Imagen de la localidad de Fasgar.
La Rainbow Family llegó a finales de julio a Fasgar, en Murias de Paredes, con el objetivo de pasar el verano en conexión con la naturaleza. Es una comunidad fundada en 1972 en Estados Unidos que organiza encuentros anuales internacionales guiados por el ciclo lunar, de 28 días, en los que mantienen una convivencia comunitaria en un entorno en contacto estrecho con la naturaleza.
Desde que los primeros miembros de la Rainbow Family comenzaran a llegar a la localidad, situada en el Valle Gordo, su presencia no ha estado exenta de polémica, mientras que tanto la secretaria como el presidente de la Junta Vecinal, Rosi Fernández y Félix García, defienden su estadía, ya que no solamente «ni están acampando ni haciendo fuego», sino que, además de que el pueblo «está completamente tranquilo y en normalidad», los forasteros «hasta se han ofrecido a limpiar el monte».
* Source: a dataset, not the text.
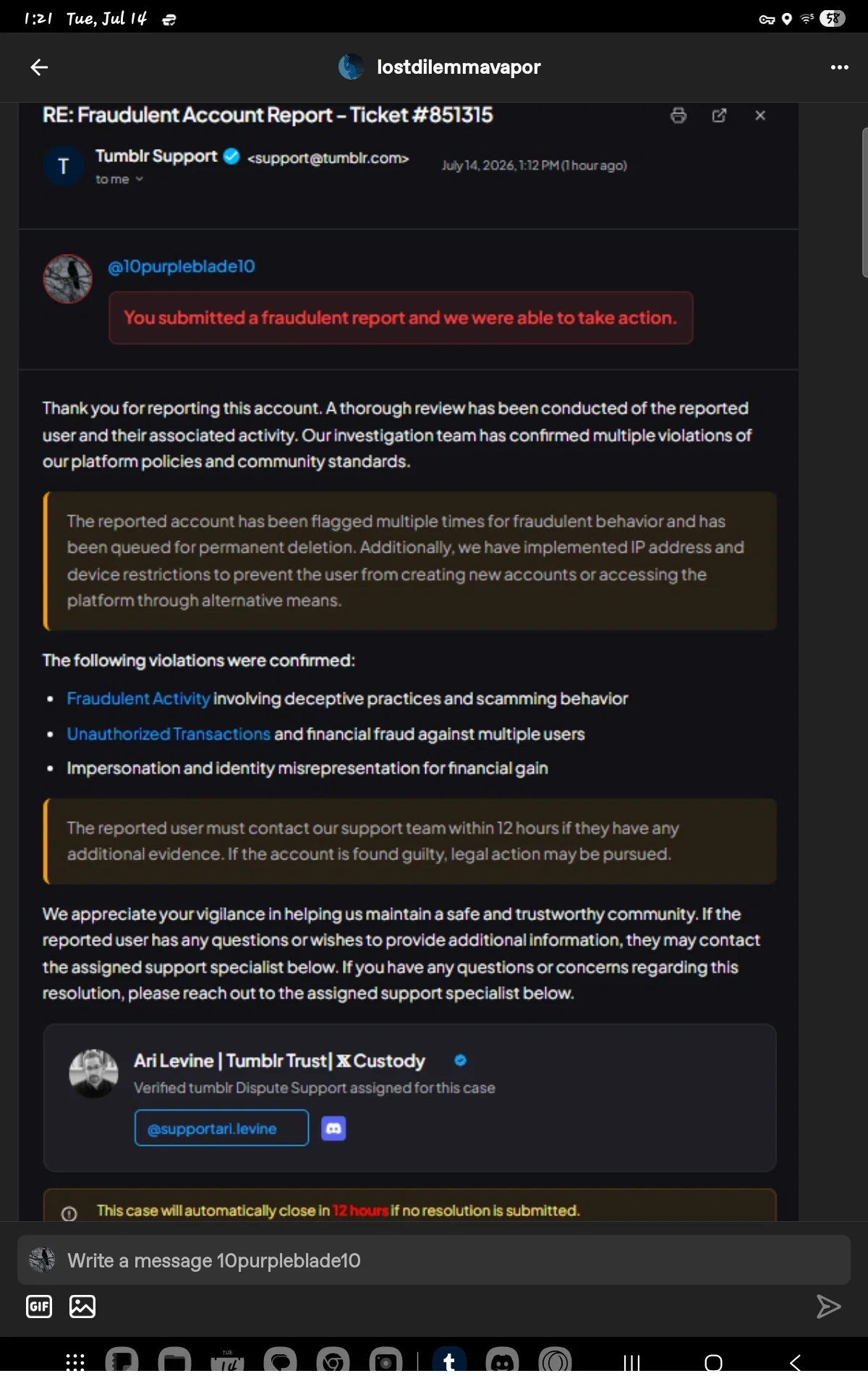Open the app drawer grid icon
«Ellos no están acampando ni están haciendo fuego, sino están cumpliendo en todo momento las órdenes y a día de hoy no ha pasado absolutamente nada. Están arriba y cada dos días bajan al pueblo a por víveres y se toman algo en el bar, Son totalmente correctos y educados», comenta a la Agencia Ical Rosi Fernández que, además de la secretaria de la Junta Vecinal, es también la propietaria del bar del pueblo.
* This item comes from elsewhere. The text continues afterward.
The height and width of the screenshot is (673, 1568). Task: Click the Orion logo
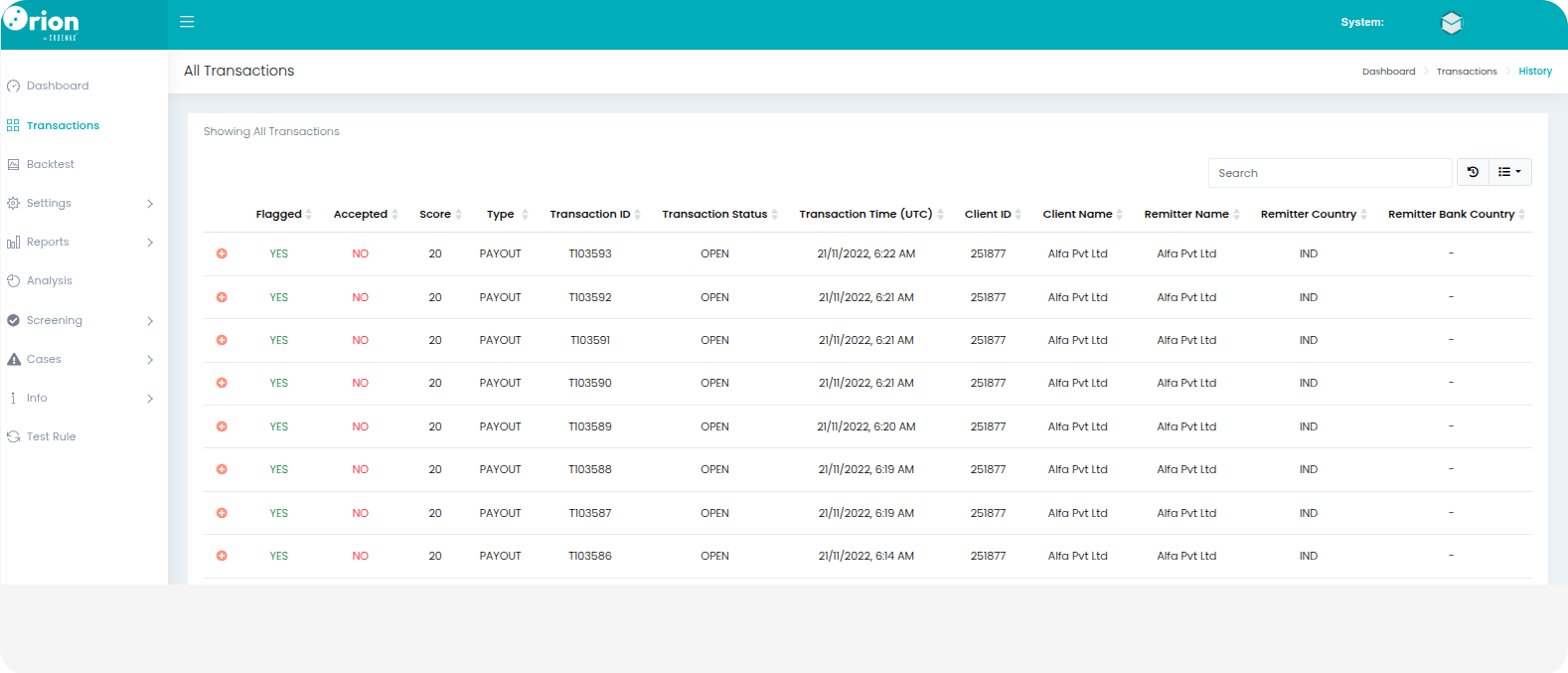[x=42, y=23]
Sobre su llegada, Rosi explica que «ellos no funcionan por permisos», sino que «vienen y te dicen lo que quieren hacer aquí y te dan unos papeles en los que explican lo que hacen, que es conectar con la naturaleza, y que es compatible con las leyes». En cuanto a la elección de la localidad para establecerse, tal y como ya hicieron en 1988, se lleva a cabo «a través de invitaciones personales entre ellos».
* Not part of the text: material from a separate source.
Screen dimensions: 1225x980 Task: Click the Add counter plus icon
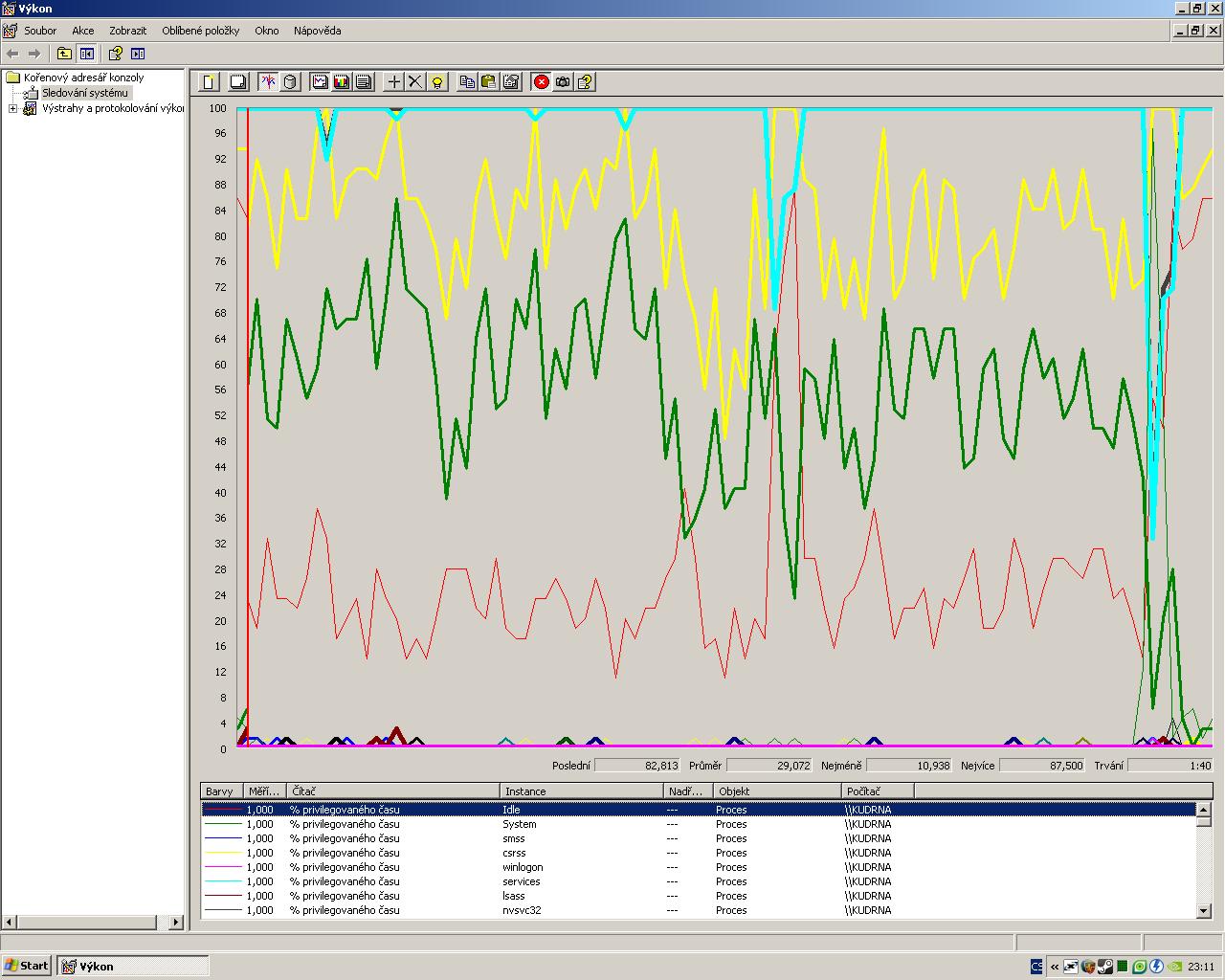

Fue el pasado 27 de julio, cuando la Guardia Civil contactó con el pedáneo, Félix García, para informarse de qué iban a hacer en el pueblo e incluso los agentes se desplazaron al lugar para identificar a los recién llegados. Desde entonces las visitas han sido continuas, tanto de la Guardia Civil como de Seprona, para vigilar que «todo está en orden».
Para su asentamiento, la Junta Vecinal de Fasgar les ha dejado el chozo de su propiedad, situado en Campo de Santiago, que antiguamente utilizaban los pastores cuando subían con el ganado en turnos de vecero y al que solamente se puede acceder andando varios kilómetros o en vehículos todoterreno. Un espacio que los miembros de la Rainbow Family mantienen desde su llegada «cuidado y totalmente limpio, como el entorno en el que está ubicado».
El jueves, el Cecopi abordó la presencia de la Rainbow Family en Fasgar y el delegado territorial de la Junta informó que la actividad contaba con informes desfavorables tanto de Medio Ambiente, por estar en época de riesgo alto de incendios forestales, como de Patrimonio, por su posible afección a la ermita de Santiago, situada en Campo de Santiago.
Ayer, el Ayuntamiento de Murias de Paredes emitió un decreto mediante el que prohíbe la acampada. La restricción permanecerá vigente entre las 00.00 horas del martes, 11 de agosto, y las 23.59 horas del jueves, día 13.